US Air Force B-52 bomber
© Paul Crock / AFP
After senior US Air Force officers accused Russian jets of flying dangerously close in Syria, Russia's Defense Ministry hit back. Moscow said US colleagues only reluctantly share plans for combat aircraft operations, and are acting secretively in Syria.

According to the US Air Force, Russian planes allegedly don't 'squawk' (carry transponders that send a four-digit number allowing air-traffic controllers to identify them), and fail to timely answer 'guard calls,' which are urgent summons on an emergency radio frequency.

"Rarely, if ever, do they respond verbally," Brig. Gen. Charles Corcoran, commander of the 380th Air Expeditionary Wing, who flies combat missions in a stealth fighter, told the Wall Street Journal on Monday.

"Rarely, if ever, do they move," he complained. "We get out of the way. We don't know what they can see or not see, and we don't want them running into one of us," Gen. Corcoran added.

The Russian Defense Ministry noted in a statement on Wednesday that it's hard to say if the allegations are Gen. Corcoran's personal views or if they are just part of "the farewell Russophobic performance by the outgoing US administration."

"In any case, we have received no such claims either from Gen. Corcoran or Pentagon representatives during the regular videoconferences with the Russian Defense Ministry on compliance with the memorandum on the prevention of incidents in the Syrian sky," Defense Ministry spokesperson Gen. Igor Konashenkov stated on Wednesday.

Both the US Air Force and the US-led international coalition are trying to act "secretively" during operations in Syria, he added. "Our American colleagues don't like to notify [us] about their plans to use combat aircraft, only occasionally indicating the time period and an approximate area. But not the specific types of aircraft and their affiliation.

"This has allowed [the US] in the case of tragic 'mistakes' of the coalition aircraft to avoid responsibility for the deaths of civilians and destruction of civilian objects. Suffice to recall the bombing of Kurdish villages in Hasadjek, which led to the deaths of civilians in October 2016."

Konashenkov said that over 20 civilians were also killed in a B-52 strike carried out by the US on the Idlib province in Syria on January 3 this year.

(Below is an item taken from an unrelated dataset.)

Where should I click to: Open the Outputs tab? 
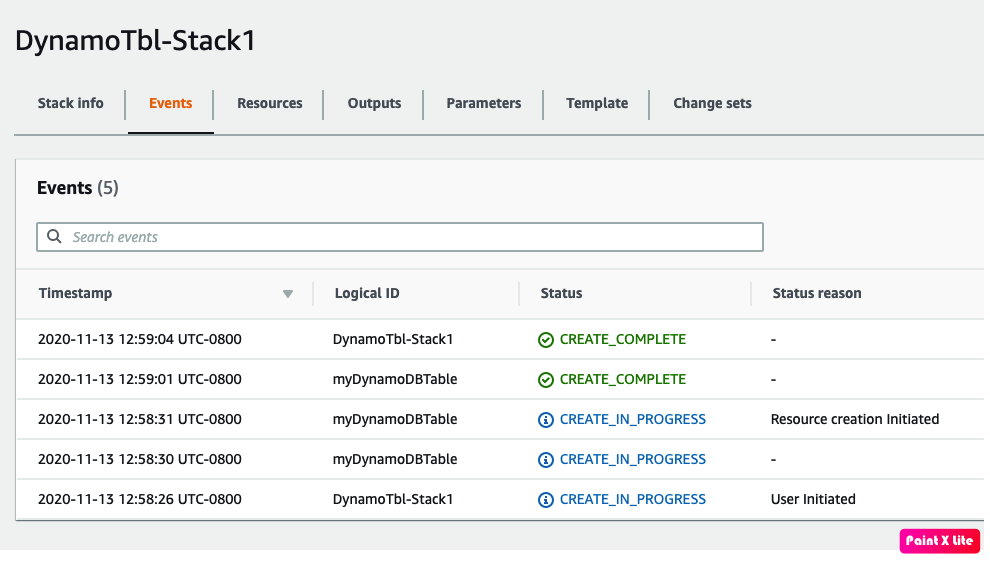[374, 103]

The mutual flight safety memorandum, agreed by the US and Russia in October 2015, regulates the flight paths and contacts of the countries' air forces in Syria during an emergency situation. The two countries also set up a hotline for their militaries to discuss the approximate locations and missions of planes in an attempt to avoid operating in the same airspace at the same time.

"We continue to assess that the Russians have no intent to harm coalition forces in the air or on the ground," US Air Force Col. Daniel Manning told the newspaper. "Because we believe there is no malign intent towards the coalition forces, we're able to de-conflict."

Manning, described as a Russian speaker working out of Al Udeid air base in Qatar, has three scheduled calls a week with his Russian counterpart, a colonel based in Syria, to clear airspace for both militaries' operations.

"Oftentimes, our American colleagues simply cannot be found on the other side of the 'hotline' in Qatar, designed to discuss and resolve contentious issues," Konashenkov said. "Perhaps if they used this hotline more often and for its direct purposes, the commander of the 380th Air Expeditionary Wing wouldn't have to invent a non-existent problem in an interview with the Wall Street Journal," he concluded.

The worst incident to date occurred on September 17, during airstrikes by the US-led coalition which killed 62 and injured 100 Syrian soldiers in Deir ez-Zor. Russia was initially notified of the planned strike via the 'de-confliction' hotline, but was given the wrong location, Brig. Gen. Richard 'Tex' Coe said.

The target coordinates supplied by the US coalition appeared to be 9km (6 miles) off. When Russian officers called the hotline to report that the strikes were actually targeting Syrian positions, they were kept on hold for as long as 27 minutes because the US officer who was the designated point of contact was unavailable. The bombing continued in that interval and only stopped once the Russian message had finally got through.

Two months after the airstrikes, the Pentagon acknowledged they were the result of an "unintentional, regrettable error."

Russian and US jets were last involved in a 'near miss' incident in Syria on October 17. Konashenkov blamed the crew of an AWACS surveillance plane for violating the flight security rules near Deir ez-Zor in eastern Syria. The American aircraft went down almost a kilometer (0.62 miles) from its flight level and "dangerously" approached the Russian Su-35 fighter jet, coming closer than 500 meters. American military officials later apologized to their Russian colleagues, although the Pentagon initially rushed to blame Russian jets entirely for the incident.